06 October 2008

Composing Today

A full day of work on the guitar/mandolin piece. I was exploring more the concept of translation today – how can we make it work with a musical experience. Sure, with a physical experience I can take the essence of it and morph it into a structure or concept. With this piece, I want to reflect on the blind man of Urumqi playing his erhu down the street. The idea translates to the ensemble here in the concept of blindness – the surroundings may change but he will still remain walking the changing streets of China and playing the beggar’s fiddle, one of the oldest instruments in the country. To create the blindness, I retuned the guitar and mandolin to create an instrument that is the same physically (the alleys and anes that he walks) but that has a different existence – the pitches here are different though the streets are the same – to mix several metaphors simultaneously. Let’s go further and reflect on a musical experience, to translate the musical experience I can reflect on what works for me in the piece musically and then do something with those to create something new based on the musical parameters of something else. In this case, I’m not particularly interested in the musical parameters – he plays a relatively simple pentatonic song, with the addition of one grace note and a slide. It is his feeling that is what is interesting. Instead, I’ve decided to transcribe the gestures of the player – he has six positions on the instrument, plus the open string, that he moves between depending on the note he’s playing. I mapped this geography onto the instruments I’m writing for and from there chose little figures duplicating the rhythm – so the players here are playing his song on their new instruments, or at least the gestures of his song.

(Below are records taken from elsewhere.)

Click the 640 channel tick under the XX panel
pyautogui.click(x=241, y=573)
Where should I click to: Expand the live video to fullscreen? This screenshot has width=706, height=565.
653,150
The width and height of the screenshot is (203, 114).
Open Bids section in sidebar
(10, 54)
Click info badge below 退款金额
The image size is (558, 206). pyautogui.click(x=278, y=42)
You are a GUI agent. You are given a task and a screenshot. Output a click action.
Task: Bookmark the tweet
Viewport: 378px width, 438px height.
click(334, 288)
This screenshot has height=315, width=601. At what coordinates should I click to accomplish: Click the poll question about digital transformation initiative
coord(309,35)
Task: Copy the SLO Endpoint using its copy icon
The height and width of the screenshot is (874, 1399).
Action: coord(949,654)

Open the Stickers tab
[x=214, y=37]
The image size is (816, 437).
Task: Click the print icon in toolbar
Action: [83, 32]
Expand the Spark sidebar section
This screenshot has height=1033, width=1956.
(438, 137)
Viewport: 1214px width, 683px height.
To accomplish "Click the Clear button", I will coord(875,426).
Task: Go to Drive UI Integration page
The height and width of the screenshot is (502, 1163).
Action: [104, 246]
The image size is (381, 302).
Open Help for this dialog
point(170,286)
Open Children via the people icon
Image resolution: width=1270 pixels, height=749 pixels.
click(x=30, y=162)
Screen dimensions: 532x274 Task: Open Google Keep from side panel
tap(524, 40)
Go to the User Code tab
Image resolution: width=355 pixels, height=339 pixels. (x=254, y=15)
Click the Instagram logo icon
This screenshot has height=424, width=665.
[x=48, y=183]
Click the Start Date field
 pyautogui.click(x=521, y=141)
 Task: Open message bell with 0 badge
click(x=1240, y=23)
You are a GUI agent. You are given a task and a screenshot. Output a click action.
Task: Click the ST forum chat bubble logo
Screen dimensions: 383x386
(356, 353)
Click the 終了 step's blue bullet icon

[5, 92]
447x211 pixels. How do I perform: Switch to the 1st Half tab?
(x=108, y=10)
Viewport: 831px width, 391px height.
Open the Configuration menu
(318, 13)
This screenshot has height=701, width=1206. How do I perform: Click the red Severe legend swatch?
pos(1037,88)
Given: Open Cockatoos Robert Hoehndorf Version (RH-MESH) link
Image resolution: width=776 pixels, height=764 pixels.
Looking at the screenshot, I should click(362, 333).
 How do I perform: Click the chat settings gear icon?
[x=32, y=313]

I’ve been playing around with the piece for a few hours today and have about a minute and a half of music – very rhythmic making full use of the open strings. I still don’t have much sense of the piece. The erhu player plays a song that is ABA, with the first and last phrases essentially duplicating each other. Perhaps I should simply map this structure onto the guitar/mandolin piece, which would mean that I have an A section and need to simply develop a B section and another A section and the piece is finished except for the crazy remapping of it back onto the guitar/mandolin. We’ll see where it goes.
In other news, I’ve found that the best way for me to hear it fully is to save it as a midi version on one track – this keeps similar sounds and the quarter-tones, which I’ve beenhaving a hell of a time getting on my nasty-looking four-staff finale version.